EXTRAIT À LIRE:
A l’audience du 3 décembre 2024, la SAS SOFRAT et la SA AXA FRANCE IARD, représentées par leur conseil, ont soutenu leur acte introductif d’instance et déposé les pièces telles que visées dans leur bordereau.

Bien que régulièrement assignée, la SAS SOLENG n’a pas comparu ni constitué avocat.

Conformément aux articles 446-1 et 455 du code de procédure civile, pour plus ample exposé des prétentions et moyens des parties, il est renvoyé à l’assignation introductive d’instance et aux écritures déposées et développées oralement à l’audience ainsi qu’à la note d’audience.

La date du délibéré a été fixée au 10 janvier 2025.

MOTIFS DE LA DECISION

En application des dispositions de l’article 472 du code de procédure civile, si le défendeur ne comparaît pas, il est néanmoins statué sur le fond, le juge ne faisant droit à la demande que dans la mesure où il l’estime régulière, recevable et bien fondée.

Sur la demande d’ordonnance commune

Selon l’article 145 du code de procédure civile, s’il existe un motif légitime de conserver ou d’établir avant tout procès la preuve de faits dont pourrait dépendre la solution d’un litige, les mesures d’instruction légalement admissibles peuvent être ordonnées à la demande de tout intéressé.

Justifie d’un motif légitime au sens de ce texte la partie qui démontre la probabilité de faits susceptibles d’être invoqués dans un litige éventuel.

En l’espèce, la société PROMOBAT a fait construire et rénover un ensemble immobilier situé [Adresse 4] et le 23 juillet 2021, un mur d’un terrain voisin appartenant aux époux [O] s’est effondré.

C’est ainsi que par ordonnance du 29 octobre 2021, à la demande de Monsieur [N] [O] et Madame [D] [P] épouse [O], le juge des référés a ordonné une expertise judiciaire au contradictoire de la SARL PROMOBAT et désigné pour y procéder Monsieur [C] [Z].

Par ordonnance du 23 avril 2024, les opérations d’expertise ont, à la demande de la société PROMOBAT, été déclarées communes et opposables à la SAS SOFRAT et son assureur la SA AXA FRANCE IARD, la SMA SA en qualité d’assureur de la société ECOTECH INGENIERIE et à la SARL UNION BATISSEURS FRANCILIEN et son assureur, la SMA SA.

DONNÉES:
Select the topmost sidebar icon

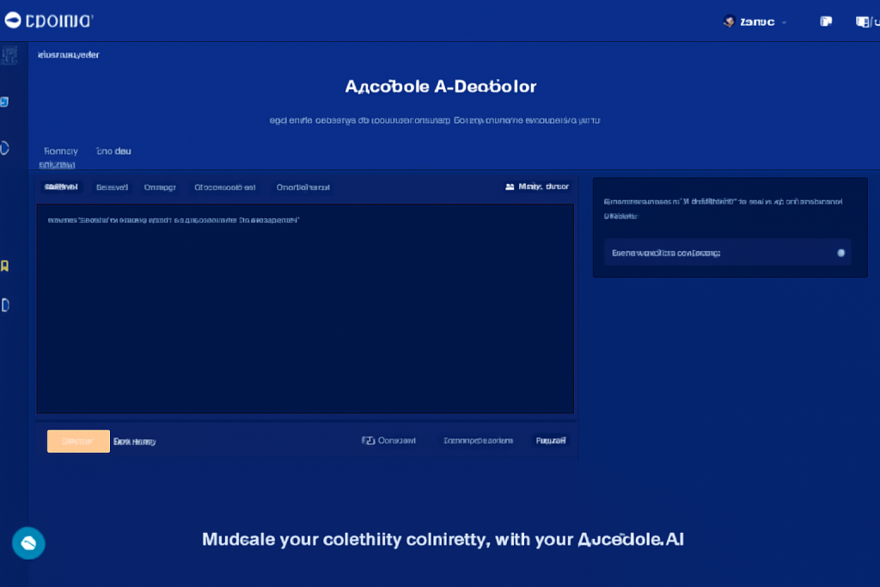(x=9, y=53)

CONSIGNE 1: Indiquez si chacune des affirmations suivantes concorde avec l'extrait de décision sur l'effondrement du mur, en répondant par oui ou non et en citant les mots décisifs du texte. (a) La SAS SOLENG a constitué avocat. (b) La date du délibéré a été fixée au 10 janvier 2025. (c) Le mur s'est effondré le 23 juillet 2021.
CONSIGNE 2: D'après l'extrait de décision sur l'effondrement du mur, à quelle date s'est tenue l'audience ?
CONSIGNE 3: Rédigez la suite de l'extrait de décision sur l'effondrement du mur à partir de sa dernière phrase, s'il vous plaît.

RÉPONSE RÉDIGÉE 1:
(a) Non : « la SAS SOLENG n’a pas comparu ni constitué avocat ».
(b) Oui : « La date du délibéré a été fixée au 10 janvier 2025. »
(c) Oui : « le 23 juillet 2021, un mur d’un terrain voisin appartenant aux époux [O] s’est effondré ».

RÉPONSE RÉDIGÉE 2: Le 3 décembre 2024.

RÉPONSE RÉDIGÉE 3:
La SAS SOFRAT et la SA AXA FRANCE IARD justifient que la SAS SOLENG a réalisé une étude géotechnique pour justification des travaux des voiles par passes contre terre par passes alternées, par la production du dossier d’étude n°R21.05-Indice B.

L’expert judiciaire, Monsieur [C] [Z], n’a pas expressément donné son accord à la mise en cause de la société SOLENG mais dans la note aux parties n°15, a fixé un délai au 15 octobre 2024 pour l’aviser des éventuelles mises en cause envisagées et, par courrier du 27 septembre 2024, les demanderesses l’ont informé de leur intention d’attraire aux opérations d’expertise la société SOLENG.

La SAS SOFRAT et la SA AXA FRANCE IARD justifient ainsi d’un motif légitime à rendre les opérations d’expertise communes et opposables à la SAS SOLENG.

Au regard de ces éléments, il sera donc fait droit à la demande, aux frais avancés de la SAS SOFRAT et la SA AXA FRANCE IARD, dans les termes du dispositif ci-dessous.

Sur les dépens

En l’absence de partie succombante au sens de l’article 696 du code de procédure civile, il y a lieu de laisser les dépens à la charge de la SAS SOFRAT et la SA AXA FRANCE IARD.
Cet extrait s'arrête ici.